The International Olympics Committee says that at least 40.5% of the Paralympic players are women, which is 100 more women than at Rio de Janeiro in 2016.
But on top of the huge amount of pressure that comes with fighting on the world stage at the Olympics, female athletes also have to deal with their periods, which can cause cramps, bloating, breast tenderness, and other symptoms.
Some studies have found that female players are more likely to get hurt at certain times during their menstrual cycle.
Researchers found in a study of female football players done in 2021 that changes in reproductive hormones like oestrogen and progesterone can affect organs like muscles, tendons, and ligaments.
During the late follicular phase of the menstrual cycle, when the brain tells the ovaries to get ready to release an egg, there were 88% more muscle and tendon injuries.
Eilish McColgan, a British Olympic runner, told BBC Sport in 2019 that she had to drop out of a race in Rome the year before because she got her period and soon after pulled her hamstring.
She said, “There’s no doubt in my mind that it’s all connected,” and the radiologist who scanned her muscle afterward said, “He’d never seen that much inflammation in one muscle before.”
Athletes can also do worse when their periods make them feel tired all over. At the 2016 Olympics in Rio, a reporter asked Chinese swimmer Fu Yuanhui why she was holding her stomach after her 4×100 yard relay race.
“I don’t think I swam well today,” she said. I let down my friends. Last night, I got my period, and I’m really tired. But that’s no reason why I didn’t swim as well as I should have.
Some athletes keep track of their periods to make sure they can train and perform when it’s best for them.
Fran Kirby, a Lioness and Chelsea FC football player, told Women’s Health in a short video interview that her team uses the “Fit For Women” monitoring app to track their cycles and train properly. She also said that periods can “affect you so much, whether it’s your coordination or your reaction time, which is so important in so many sports.”
Last year, Chelsea Women was the first club in the world to change their training plan based on when their players had their periods. This was done to improve performance and cut down on injuries.
Sam Quek, who won the gold medal in hockey at the Olympics, told BBC Sports that she used an app on her phone to track her heart rate, the colour of her pee, how many hours she slept, if she had sore muscles, and if it was the first day of her period.

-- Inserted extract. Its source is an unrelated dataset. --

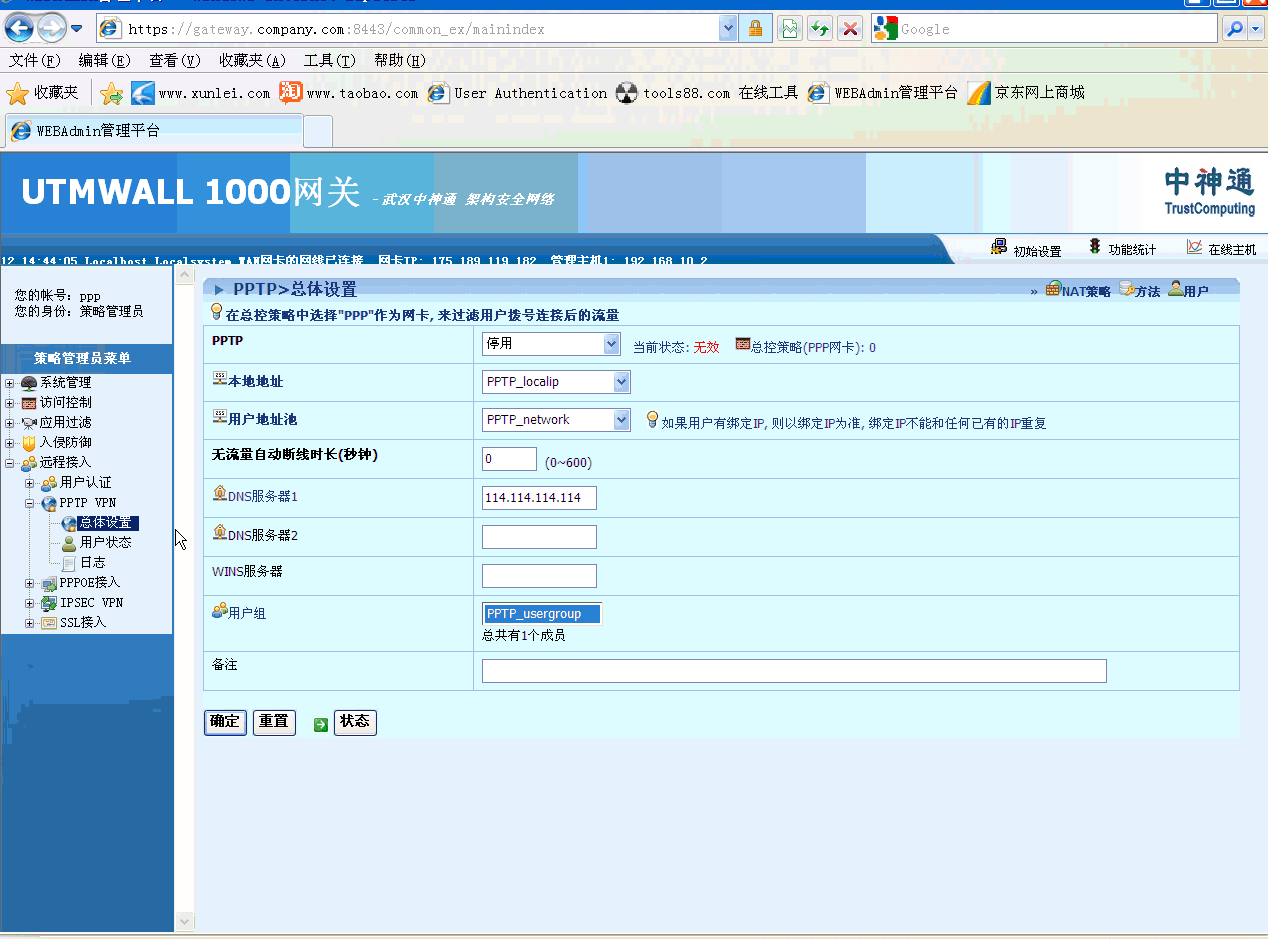The image size is (1268, 939).
Task: Open the 方法 icon link
Action: click(x=1126, y=290)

More recently, the English Institute of Sport and Manchester City Women announced a research partnership using a technology called Hormonix. Players will be able to find out about their hormone levels and learn more about how their menstrual cycles may affect their health and performance.
Captain Steph Houghton said, “I’m really happy to be able to take part in this study. Menstruation has always been a taboo subject, but it shouldn’t be because it’s an important part of life for women, especially professional athletes.”
Control of births
A lot of female athletes also take birth control pills to stop or “pause” their periods.
Scientists have said, though, that more study needs to be done in this area because hormonal birth control affects women in different ways.
On the Sports MD website, it says, “there are contraindications to using hormonal birth control methods in athletes at all levels.” Contraindications are situations in which a drug or treatment shouldn’t be used because it could be harmful.
“These include a personal history of blood clots or a history of blood clots in first-degree relatives, known disorders in blood clotting, poor liver function, breast cancer, a history of heart attack, high blood pressure, smoking, migraine headaches, or a recent surgery,” it says.